» WORK TO COMPLETE: Rewrite the records below, changing each "computer-use agent" to "screen assistant" and leaving everything else as it is.

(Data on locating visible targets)
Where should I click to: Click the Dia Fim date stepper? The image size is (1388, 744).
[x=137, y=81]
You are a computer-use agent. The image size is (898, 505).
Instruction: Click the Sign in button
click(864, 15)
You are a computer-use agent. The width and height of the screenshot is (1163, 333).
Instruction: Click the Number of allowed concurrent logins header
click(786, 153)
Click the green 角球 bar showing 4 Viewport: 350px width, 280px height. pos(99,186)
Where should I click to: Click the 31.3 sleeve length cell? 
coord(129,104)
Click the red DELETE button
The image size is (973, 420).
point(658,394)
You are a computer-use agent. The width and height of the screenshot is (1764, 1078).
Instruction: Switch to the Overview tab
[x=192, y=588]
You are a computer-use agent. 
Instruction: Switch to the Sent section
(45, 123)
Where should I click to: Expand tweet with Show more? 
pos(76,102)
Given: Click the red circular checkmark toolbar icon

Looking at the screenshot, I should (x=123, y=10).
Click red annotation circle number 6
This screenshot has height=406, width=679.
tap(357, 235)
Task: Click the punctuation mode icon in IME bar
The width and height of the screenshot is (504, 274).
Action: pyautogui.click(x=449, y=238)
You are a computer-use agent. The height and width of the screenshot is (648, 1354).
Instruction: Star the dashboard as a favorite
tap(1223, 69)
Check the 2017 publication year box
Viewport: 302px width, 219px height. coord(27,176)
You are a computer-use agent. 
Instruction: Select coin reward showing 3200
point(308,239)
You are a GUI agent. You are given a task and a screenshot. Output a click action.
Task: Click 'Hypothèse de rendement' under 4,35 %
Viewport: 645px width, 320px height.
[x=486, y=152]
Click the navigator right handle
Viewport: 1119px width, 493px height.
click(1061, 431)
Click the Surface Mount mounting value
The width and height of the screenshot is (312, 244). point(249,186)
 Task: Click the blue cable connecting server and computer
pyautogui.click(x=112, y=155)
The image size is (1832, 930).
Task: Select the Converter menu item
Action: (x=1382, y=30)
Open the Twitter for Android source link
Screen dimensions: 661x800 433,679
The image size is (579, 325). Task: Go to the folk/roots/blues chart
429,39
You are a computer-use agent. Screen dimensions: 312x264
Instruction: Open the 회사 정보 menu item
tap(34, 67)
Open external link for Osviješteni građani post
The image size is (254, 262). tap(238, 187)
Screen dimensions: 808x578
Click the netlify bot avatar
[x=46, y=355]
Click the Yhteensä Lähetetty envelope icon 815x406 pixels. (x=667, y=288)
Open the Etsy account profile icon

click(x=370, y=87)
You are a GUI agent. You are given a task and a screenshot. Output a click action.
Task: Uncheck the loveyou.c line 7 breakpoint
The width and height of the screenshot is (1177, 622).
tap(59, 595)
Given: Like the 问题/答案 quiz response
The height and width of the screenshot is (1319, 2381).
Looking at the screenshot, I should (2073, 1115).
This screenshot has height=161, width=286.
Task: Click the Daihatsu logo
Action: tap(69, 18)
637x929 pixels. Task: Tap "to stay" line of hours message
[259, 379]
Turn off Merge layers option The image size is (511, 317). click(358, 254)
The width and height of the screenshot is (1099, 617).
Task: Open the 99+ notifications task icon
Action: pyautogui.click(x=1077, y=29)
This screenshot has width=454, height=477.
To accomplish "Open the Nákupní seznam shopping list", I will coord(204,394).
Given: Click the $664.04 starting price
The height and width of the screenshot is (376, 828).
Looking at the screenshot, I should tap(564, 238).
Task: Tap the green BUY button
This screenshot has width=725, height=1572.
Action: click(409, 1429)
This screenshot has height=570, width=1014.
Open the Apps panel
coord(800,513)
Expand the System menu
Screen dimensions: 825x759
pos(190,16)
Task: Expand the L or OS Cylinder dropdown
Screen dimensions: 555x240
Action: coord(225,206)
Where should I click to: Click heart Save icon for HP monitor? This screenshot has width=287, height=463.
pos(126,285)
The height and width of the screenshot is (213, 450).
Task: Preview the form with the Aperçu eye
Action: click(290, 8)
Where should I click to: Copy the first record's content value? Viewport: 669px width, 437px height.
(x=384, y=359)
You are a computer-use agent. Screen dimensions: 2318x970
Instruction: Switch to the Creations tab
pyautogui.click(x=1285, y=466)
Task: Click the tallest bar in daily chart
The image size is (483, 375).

» EXERCISE RESULT:
Where should I click to: Click the Dia Fim date stepper? The image size is (1388, 744).
[x=137, y=81]
You are a screen assistant. The image size is (898, 505).
Instruction: Click the Sign in button
click(864, 15)
You are a screen assistant. The width and height of the screenshot is (1163, 333).
Instruction: Click the Number of allowed concurrent logins header
click(786, 153)
Click the green 角球 bar showing 4 Viewport: 350px width, 280px height. pos(99,186)
Where should I click to: Click the 31.3 sleeve length cell? 
coord(129,104)
Click the red DELETE button
The image size is (973, 420).
point(658,394)
You are a screen assistant. The width and height of the screenshot is (1764, 1078).
Instruction: Switch to the Overview tab
[x=192, y=588]
You are a screen assistant. 
Instruction: Switch to the Sent section
(45, 123)
Where should I click to: Expand tweet with Show more? 
pos(76,102)
Given: Click the red circular checkmark toolbar icon

Looking at the screenshot, I should (x=123, y=10).
Click red annotation circle number 6
This screenshot has height=406, width=679.
tap(357, 235)
Task: Click the punctuation mode icon in IME bar
The width and height of the screenshot is (504, 274).
Action: pyautogui.click(x=449, y=238)
You are a screen assistant. The height and width of the screenshot is (648, 1354).
Instruction: Star the dashboard as a favorite
tap(1223, 69)
Check the 2017 publication year box
Viewport: 302px width, 219px height. coord(27,176)
You are a screen assistant. 
Instruction: Select coin reward showing 3200
point(308,239)
You are a GUI agent. You are given a task and a screenshot. Output a click action.
Task: Click 'Hypothèse de rendement' under 4,35 %
Viewport: 645px width, 320px height.
[x=486, y=152]
Click the navigator right handle
Viewport: 1119px width, 493px height.
click(1061, 431)
Click the Surface Mount mounting value
The width and height of the screenshot is (312, 244). point(249,186)
 Task: Click the blue cable connecting server and computer
pyautogui.click(x=112, y=155)
The image size is (1832, 930).
Task: Select the Converter menu item
Action: (x=1382, y=30)
Open the Twitter for Android source link
Screen dimensions: 661x800 433,679
The image size is (579, 325). Task: Go to the folk/roots/blues chart
429,39
You are a screen assistant. Screen dimensions: 312x264
Instruction: Open the 회사 정보 menu item
tap(34, 67)
Open external link for Osviješteni građani post
The image size is (254, 262). tap(238, 187)
Screen dimensions: 808x578
Click the netlify bot avatar
[x=46, y=355]
Click the Yhteensä Lähetetty envelope icon 815x406 pixels. (x=667, y=288)
Open the Etsy account profile icon

click(x=370, y=87)
You are a GUI agent. You are given a task and a screenshot. Output a click action.
Task: Uncheck the loveyou.c line 7 breakpoint
The width and height of the screenshot is (1177, 622).
tap(59, 595)
Given: Like the 问题/答案 quiz response
The height and width of the screenshot is (1319, 2381).
Looking at the screenshot, I should (2073, 1115).
This screenshot has height=161, width=286.
Task: Click the Daihatsu logo
Action: tap(69, 18)
637x929 pixels. Task: Tap "to stay" line of hours message
[259, 379]
Turn off Merge layers option The image size is (511, 317). click(358, 254)
The width and height of the screenshot is (1099, 617).
Task: Open the 99+ notifications task icon
Action: pyautogui.click(x=1077, y=29)
This screenshot has width=454, height=477.
To accomplish "Open the Nákupní seznam shopping list", I will coord(204,394).
Given: Click the $664.04 starting price
The height and width of the screenshot is (376, 828).
Looking at the screenshot, I should tap(564, 238).
Task: Tap the green BUY button
This screenshot has width=725, height=1572.
Action: click(409, 1429)
This screenshot has height=570, width=1014.
Open the Apps panel
coord(800,513)
Expand the System menu
Screen dimensions: 825x759
pos(190,16)
Task: Expand the L or OS Cylinder dropdown
Screen dimensions: 555x240
Action: coord(225,206)
Where should I click to: Click heart Save icon for HP monitor? This screenshot has width=287, height=463.
pos(126,285)
The height and width of the screenshot is (213, 450).
Task: Preview the form with the Aperçu eye
Action: click(290, 8)
Where should I click to: Copy the first record's content value? Viewport: 669px width, 437px height.
(x=384, y=359)
You are a screen assistant. Screen dimensions: 2318x970
Instruction: Switch to the Creations tab
pyautogui.click(x=1285, y=466)
Task: Click the tallest bar in daily chart
The image size is (483, 375).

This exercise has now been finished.